CPT Training and Inference

This notebook demonstrates the training and evaluation process of Context-Aware Prompt Tuning (CPT) using the Hugging Face Trainer. For more details, refer to the Paper.

Sections Overview:

Setup: Import libraries and configure the environment.
Data Preparation: Load and preprocess the dataset.
Model Training: Configure and train the model.
Evaluation: Test the model's performance and visualize results.

Setup

Installation

python

!pip install datasets
!pip install git+https://github.com/huggingface/peft

Imports

python

from typing import Any, Dict, List, Union

import numpy as np
import torch
from datasets import load_dataset
from torch.utils.data import Dataset
from tqdm import tqdm
from transformers import (
    AutoModelForCausalLM,
    AutoTokenizer,
    DataCollatorForLanguageModeling,
    Trainer,
    TrainingArguments,
)

from peft import CPTConfig, TaskType, get_peft_model


MAX_INPUT_LENGTH = 1024
MAX_ICL_SAMPLES = 10
NUM_TRAINING_SAMPLES = 100
model_id = 'bigscience/bloom-1b7'

Data Preparation

python

# Initialize the tokenizer
tokenizer = AutoTokenizer.from_pretrained(
    model_id,               # The name or path of the pre-trained tokenizer (e.g., "bert-base-uncased").
    cache_dir='.',          # Directory to cache the tokenizer files locally.
    padding_side='right',   # Specifies that padding should be added to the right side of sequences.
    trust_remote_code=True  # Allows loading tokenizer implementations from external sources.
)

python

# Load the SST-2 dataset from the GLUE benchmark
dataset = load_dataset('glue', 'sst2')

def add_string_labels(example):
    """
    Converts numerical labels into human-readable string labels.

    Args:
        example (dict): A single example from the dataset with a numerical 'label'.

    Returns:
        dict: The example augmented with a 'label_text' field.
    """
    # Map numerical label to string label
    example['label_text'] = "positive" if example['label'] == 1 else "negative"
    return example

# Subset and process the training dataset
context_dataset = dataset['train'].select(range(MAX_ICL_SAMPLES)).map(add_string_labels)
train_dataset = dataset['train'].select(range(MAX_ICL_SAMPLES, NUM_TRAINING_SAMPLES + MAX_ICL_SAMPLES)).map(add_string_labels)

Note: This notebook uses small subsets of the dataset to ensure quick execution.
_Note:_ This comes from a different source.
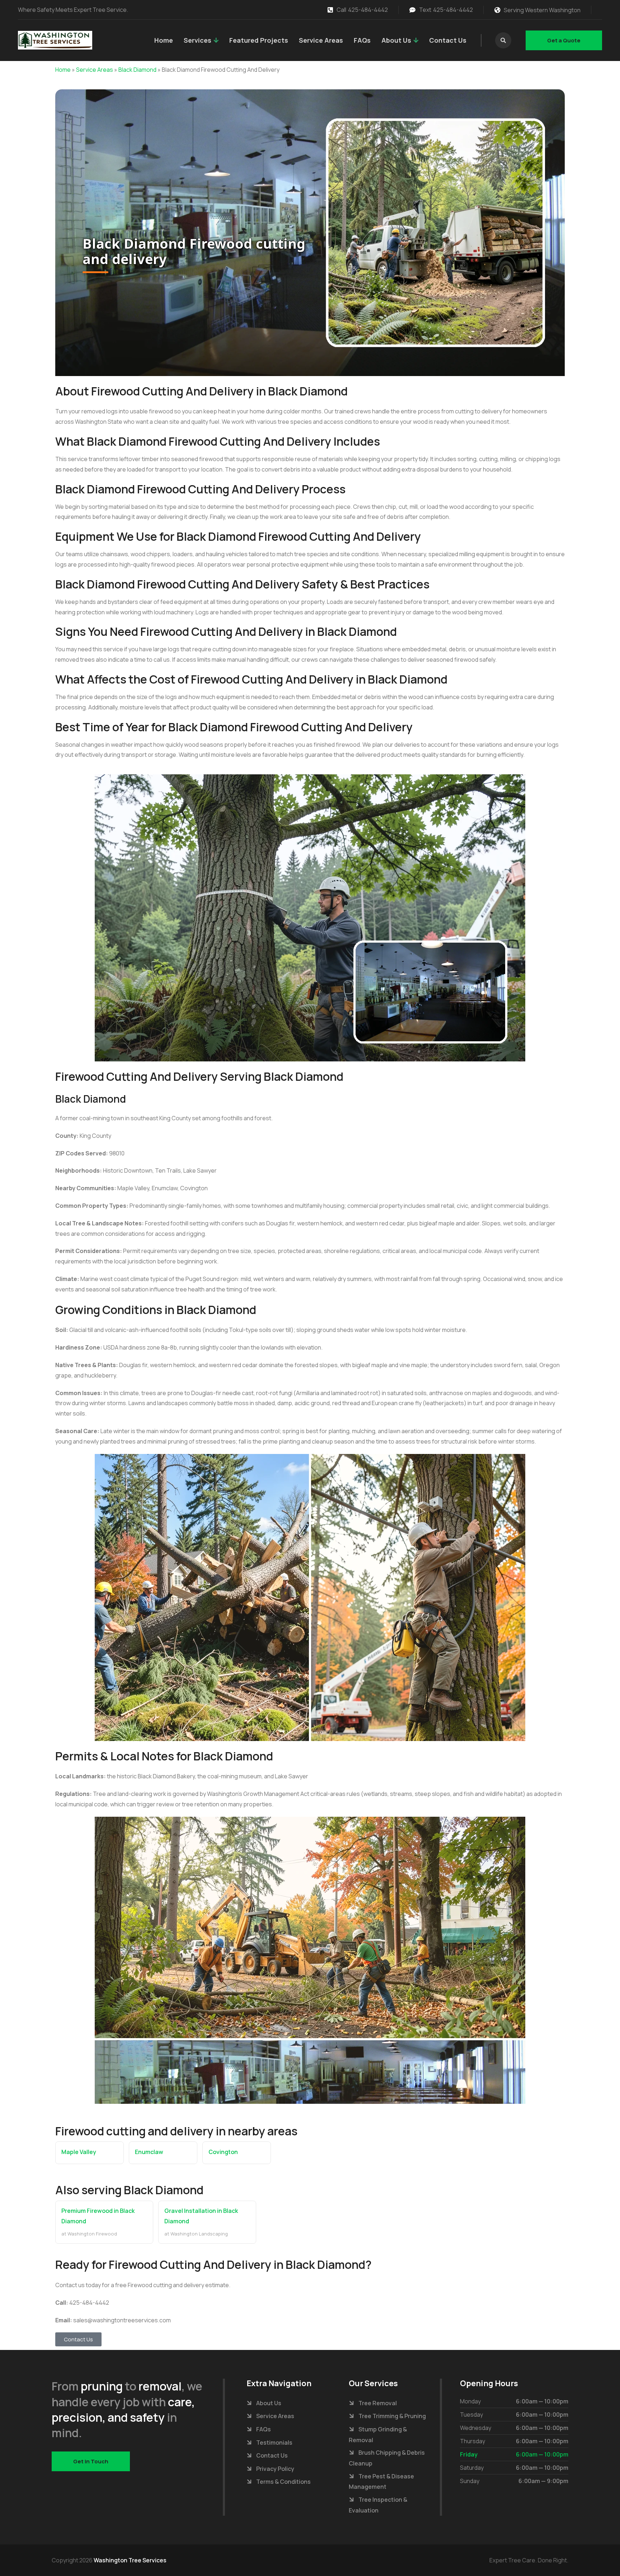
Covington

For proper testing and evaluation, it is recommended to use the entire dataset by setting quick_review to False.

python

quick_review = True # set to False for a comprehensive evaluation
num_of_test_examples = 100 if quick_review else len(dataset['validation'])
# Subset and process the validation dataset
test_dataset = dataset['validation'].select(range(num_of_test_examples)).map(add_string_labels)

python

class CPTDataset(Dataset):
    def __init__(self, samples, tokenizer, template, max_length=MAX_INPUT_LENGTH):
        """
        Initialize the CPTDataset with samples, a tokenizer, and a template.

        Args:
            samples (list): List of samples containing input sentences and labels.
            tokenizer: Tokenizer instance for encoding text.
            template (dict): Dictionary defining input/output templates and separators.
            max_length (int): Maximum input length for truncation.
        """
        self.template = template
        self.tokenizer = tokenizer
        self.max_length = max_length

        # Storage for tokenized inputs and masks
        self.attention_mask = []
        self.input_ids = []
        self.input_type_mask = []
        self.inter_seperator_ids = self._get_input_ids(template['inter_seperator'])

        # Tokenize each sample and prepare inputs
        for sample_i in tqdm(samples):
            input_text, label = sample_i['sentence'], sample_i['label_text']
            input_ids, attention_mask, input_type_mask = self.preprocess_sentence(input_text, label)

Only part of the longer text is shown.